五年,他一个人苦苦支撑的五年,终究是他变了。
再也没办法纯粹了。
萧沉把烟按灭,自嘲的低喃道:“我真是高估了自己。”
临近十一月,天越来越冷,暴雨突如其来。
“今日的热度又降低了不少。”莫离在电话里说了一堆,迟迟听不见回应,“萧沉?你听没听?”
萧沉把歪倒的墓碑立起来,“在听。”
“你怎么回事?不对劲。”
萧沉垂眸,摩挲着墓碑上雕刻的字迹,“没什么。”
“温白惹你了?”
萧沉更沉默了,那就是猜对了。
“他宠你,你也别作。”
萧沉洗干净手,坐在屋檐下,望着山林间的雾气,重新点上烟,“知道。”
小时候,难得的休息日,温白就喜欢坐在这里看远方,也不知道他到底想看什么。
如今,好像更不清楚了。
“不是你怎么回事?昨天的事累着了?”
莫离略显紧张,“我和整个公关部加班加点到现在,你不能回了美人乡,你就又想退休。我警告你,别搞我,逼急了我跳墙。”
“……”萧沉指尖微顿,“我就是觉得没什么意思了。”
莫离心一揪,“你他妈到底怎么了!”
怎么了?
萧沉也想知道自己怎么了。
看见温白因为他受伤时,快感超过了心疼。
他有那么一刻的怀疑,他是不是没那么爱温白了。
萧沉用力抽了一口烟,“就是累了,想歇歇。”
“我不是给你放假了?”莫离打开萧沉的行程,“你好好珍惜,未来三个月,你都没空休息了。”
每年到十一月,萧沉状态就不对,会持续两三个月,他会用高强度的工作麻痹自己。
莫离早就习惯了,“那温白你怎么安排?”
“工作优先。”
莫离以为听错了,“稀罕。”
“嗯,晚会我回去。”
“这么快……你说什么?云澈失踪了?”
突然,莫离震惊,手机似乎都摔在了地上。
电话挂断。
温白醒来时,想翻身,发现双臂麻痹,他难受的动动才发现手腕依旧被绑着。
他错愕了片刻,把脸藏在了流落下来得长发后。
没清理的身体,没解开的绳索,似乎都在预示着什么。
这一刻,心脏顿疼的厉害,以为早就做好了准备,但又轻易就接受了。
时间慢慢流逝,始终不见萧沉进来。
温白自己解开,洗澡,走出地下室。
已经天黑了,没开灯,萧沉走了。
温白想起纠缠时,萧沉那句,“我好像已经开始腻了。
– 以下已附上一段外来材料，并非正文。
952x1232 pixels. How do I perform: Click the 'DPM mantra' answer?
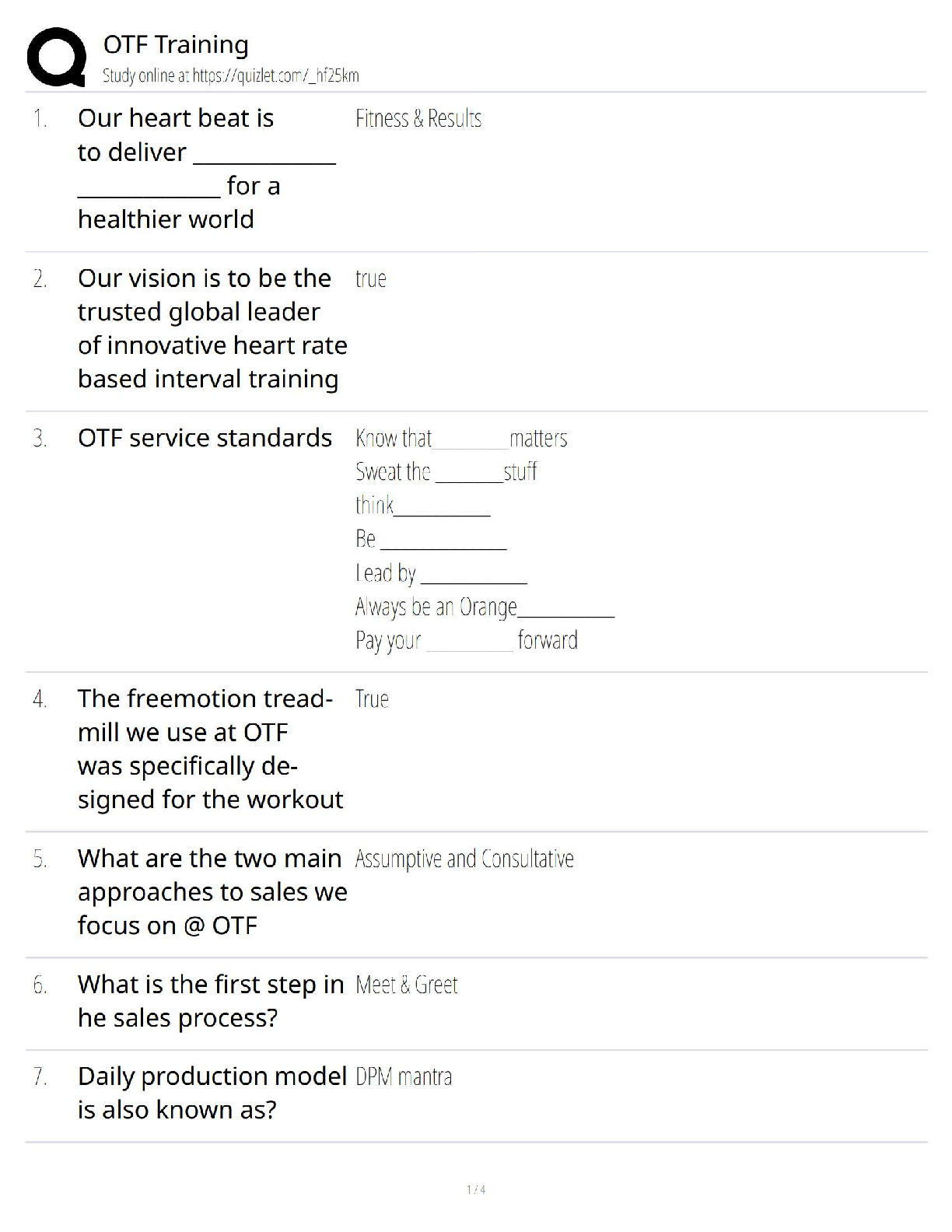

”
人是有感情的,只靠身体怎么可能留下他。
温白很清楚,因为清楚才知道如何消耗萧沉的感情。
傻黑探头,看见他时就迈着欢快的步子来了。
蹭了又蹭,发光的眼睛看着他流血的手腕,“嗷呜呜呜呜呜~”
它好似在担忧,温白忍不住轻声笑笑,揉揉它的脑袋,“我没事。”
“嗷呜呜呜~”
“真得没事。”温白早就已经习惯疼痛,神经偶尔会敏感,偶尔会迟钝,好像身体已经不属于自己。
“嗷呜?”
傻黑歪歪脑袋,温白走向厨房,“饿不饿?要吃什么?”
“嗷呜~”
“好吧,随便做。”
“嗷。”
傻黑摇晃着尾巴,跟在温白身后,时不怕趴在台面上看他做。
温白的手腕一直在流血,他好像看不见一样。
摄像头后面,萧沉目光冰冷的看着这一幕。
直到门开,一个全副武装的女人出现。
她摘掉帽子围巾和墨镜,露出一张憔悴的容颜,“小沉。”
萧沉熟视无睹,陈可云哽咽道:“小沉,求你帮帮我吧,再这样下去,我会很难。”
“买通华彩的人进来,你难?”
萧沉拨通保卫科,陈可云匆忙跑过来,“小沉,我知道你生气,可是我是有苦衷的。我……有人逼我这样做。真的,你相信我。”
萧沉指指摄像头,“陈可云,麻烦你,注意分寸。”
陈可云僵硬的后退一步,“小沉,对不起,我知道太激动了。”
她呜咽了几声,崩溃的坐在一旁的沙发上。